• _Assigned task_: In the material below, the lines to reproduce exactly are the one containing "Become co-sell eligible (313, 2525)" and all lines after it through the last.

:::

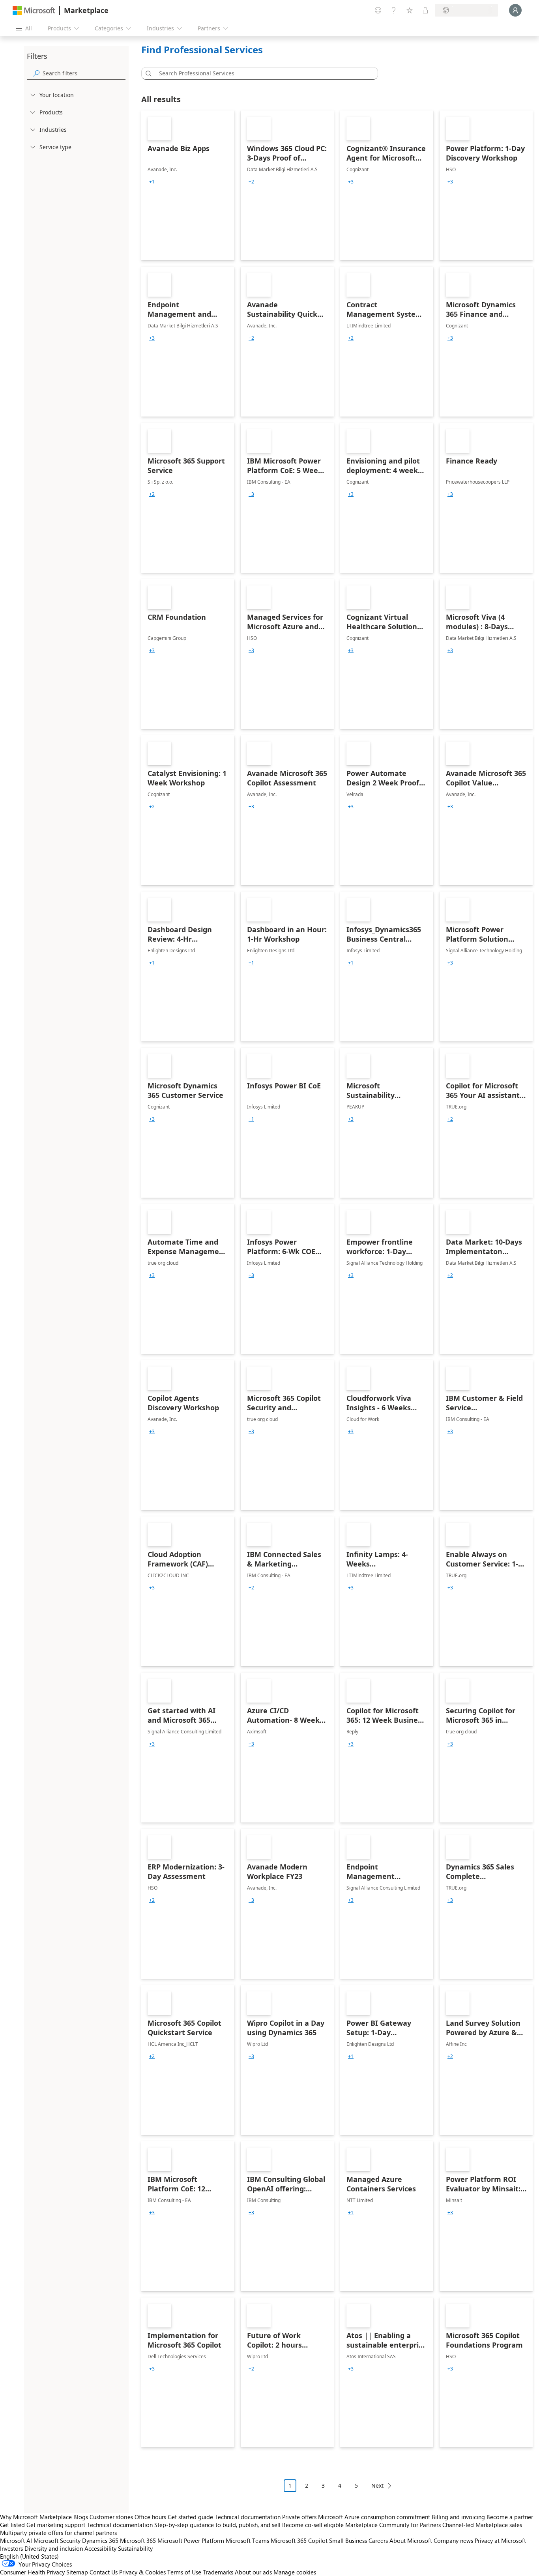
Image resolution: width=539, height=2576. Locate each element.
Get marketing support (55, 2525)
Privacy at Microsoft (500, 2540)
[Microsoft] (34, 10)
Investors (11, 2548)
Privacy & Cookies (142, 2572)
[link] (187, 185)
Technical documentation (248, 2517)
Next (377, 2485)
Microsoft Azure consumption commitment (375, 2517)
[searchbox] (84, 73)
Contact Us (104, 2572)
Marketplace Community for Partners (393, 2525)
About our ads (253, 2572)
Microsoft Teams (247, 2540)
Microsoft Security (57, 2540)
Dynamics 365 (100, 2540)
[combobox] (262, 73)
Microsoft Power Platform (190, 2540)
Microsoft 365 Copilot (299, 2540)
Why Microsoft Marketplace (36, 2517)
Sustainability (135, 2548)
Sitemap (77, 2572)
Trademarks (218, 2572)
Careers (378, 2540)
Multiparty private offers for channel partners (58, 2533)
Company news (453, 2540)
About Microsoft (410, 2540)
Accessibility (100, 2548)
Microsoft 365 (138, 2540)
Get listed (12, 2525)
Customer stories (111, 2517)
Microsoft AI (16, 2540)
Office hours (150, 2517)
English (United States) (29, 2556)
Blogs (80, 2517)
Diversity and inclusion (53, 2548)
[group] (152, 182)
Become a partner (510, 2517)
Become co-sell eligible (313, 2525)
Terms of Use (184, 2572)
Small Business (348, 2540)
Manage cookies (294, 2572)
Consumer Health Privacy (32, 2572)
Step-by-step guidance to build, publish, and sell (217, 2525)
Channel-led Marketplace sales (482, 2525)
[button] (147, 73)
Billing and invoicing (458, 2517)
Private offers (299, 2517)
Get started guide (190, 2517)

:::

• _Response to this exercise_:
Become co-sell eligible (313, 2525)
Terms of Use (184, 2572)
Small Business (348, 2540)
Manage cookies (294, 2572)
Consumer Health Privacy (32, 2572)
Step-by-step guidance to build, publish, and sell (217, 2525)
Channel-led Marketplace sales (482, 2525)
[button] (147, 73)
Billing and invoicing (458, 2517)
Private offers (299, 2517)
Get started guide (190, 2517)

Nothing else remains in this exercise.